### Problems and tasks
1) In the forum thread about bonding with a printing press, how many color stations and die stations does the press have?
2) Reproduce the rows verbatim, beginning with the line that contains "Task: Click the export test results icon" and continuing through the final line of the rows.

### Text extract
....................
My 40 Foot Friend

I’m at work yesterday. I run a flexo printing press where we mostly run off price and shelf labels for retail businesses. The entire press is about 40 feet long with the turret rewinder attachment. It has seven color and three die stations. The whole set-up costs about three-quarters of a million dollars which is incredible to me that they would give me such an expensive piece of machinery to be responsible for. It’s too cool.

So, I’m running a fairly easy job (Pathmark Smart Coupons, if anyone recognizes it) and I’m a little tired, so I put my foot up to relax it on the side of the control shelf. And I start thinking … I wonder if the press minds that I’ve got my foot resting on it.

No, I figure. It’s been a long haul learning to control the thing, but I’m the master of it now. I keep it oiled and lubed correctly. After seven years I know exactly what pressures and tensions to apply to keep everything running well. I try my best to keep it clean. Yep, I think, this press and me go back a long way together. We work well together. You and me, we know each other idiosyncracies. I’m sure by this time you wouldn’t mind if I took the liberty of just resting my foot here for a bit.

And it suddenly hits me. I’m having a bonding experience with a machine.

…and it doesn’t even run on D-cell batteries :wink:

(yeah, like YOU weren’t thinkin’ it…)

dang - when I saw the title, I thought you were gonna say you bought a yacht. So I’m kinda let down. OTOH, I suppose there are worse things to bond with, tho off the top of my head, I can’t think of any…

Well, I don’t know if it is the same thing, but I talk to my computer at work. And so does my office assistant. Well, to be honest, she swears at hers and then asks me to fix whatever is wrong.

Thing is, when I talk sweet to mine, it works better. Maybe it is just the power of prayer…“Please, PLEASE don’t DO this NOW!”

I run a Gerber Edge vinyl-printing machine. I only give it fond looks, though. Maybe I should be more demonstrative.

Well, I thought this was gonna be a testament to viagra or something. But heck, I bond with my car all the time. I love the thing. I’m don’t actually talk out loud to it, but I’ve always got a warm fuzzy when I’m driving around in it. I like to think it feels the same way about me. :stuck_out_tongue:

Um, are you sure you got that right about who’s the master?

That’s what I said after a long period of self-discovery.

Euty, you are so on target with this. I too have bonded with an inanimate object. My binoculars. And I thought I had lost them today.
....................
(Stored entries)
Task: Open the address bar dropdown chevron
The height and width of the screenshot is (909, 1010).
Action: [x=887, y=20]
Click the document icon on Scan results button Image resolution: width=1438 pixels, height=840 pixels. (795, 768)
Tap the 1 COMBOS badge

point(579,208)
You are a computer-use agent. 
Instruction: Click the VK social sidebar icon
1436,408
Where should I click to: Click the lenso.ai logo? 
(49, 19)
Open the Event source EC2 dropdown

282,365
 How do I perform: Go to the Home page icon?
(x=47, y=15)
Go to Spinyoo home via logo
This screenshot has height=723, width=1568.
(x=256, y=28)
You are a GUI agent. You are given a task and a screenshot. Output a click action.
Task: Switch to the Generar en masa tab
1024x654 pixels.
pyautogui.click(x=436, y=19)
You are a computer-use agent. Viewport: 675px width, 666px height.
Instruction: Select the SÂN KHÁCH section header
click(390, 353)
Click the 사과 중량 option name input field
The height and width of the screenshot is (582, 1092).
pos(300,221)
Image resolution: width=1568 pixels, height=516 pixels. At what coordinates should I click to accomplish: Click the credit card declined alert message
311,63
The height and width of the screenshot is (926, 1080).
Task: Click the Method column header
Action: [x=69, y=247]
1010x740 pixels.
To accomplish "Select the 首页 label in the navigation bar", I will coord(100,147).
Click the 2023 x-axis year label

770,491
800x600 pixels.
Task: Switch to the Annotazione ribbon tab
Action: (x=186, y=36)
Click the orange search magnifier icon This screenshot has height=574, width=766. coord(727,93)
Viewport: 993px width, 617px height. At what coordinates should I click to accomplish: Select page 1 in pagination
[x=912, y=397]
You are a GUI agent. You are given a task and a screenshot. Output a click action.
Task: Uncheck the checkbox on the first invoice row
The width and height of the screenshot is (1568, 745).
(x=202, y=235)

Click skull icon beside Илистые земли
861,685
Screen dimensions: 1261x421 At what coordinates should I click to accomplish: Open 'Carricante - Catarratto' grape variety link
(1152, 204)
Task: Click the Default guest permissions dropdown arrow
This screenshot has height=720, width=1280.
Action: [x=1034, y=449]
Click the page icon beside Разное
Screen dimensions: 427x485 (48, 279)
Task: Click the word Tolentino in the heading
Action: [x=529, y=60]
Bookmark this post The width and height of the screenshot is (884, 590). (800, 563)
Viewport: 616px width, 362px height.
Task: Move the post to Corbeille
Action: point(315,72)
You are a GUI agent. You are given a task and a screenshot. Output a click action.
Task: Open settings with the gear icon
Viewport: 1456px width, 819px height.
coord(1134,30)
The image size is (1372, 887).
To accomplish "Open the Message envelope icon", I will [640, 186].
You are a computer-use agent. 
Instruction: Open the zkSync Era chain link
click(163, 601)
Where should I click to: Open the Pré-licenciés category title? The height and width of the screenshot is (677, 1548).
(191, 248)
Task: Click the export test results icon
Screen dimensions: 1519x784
....................
### Exercise solutions
1) Seven color stations and three die stations.

2)
Task: Click the export test results icon
Screen dimensions: 1519x784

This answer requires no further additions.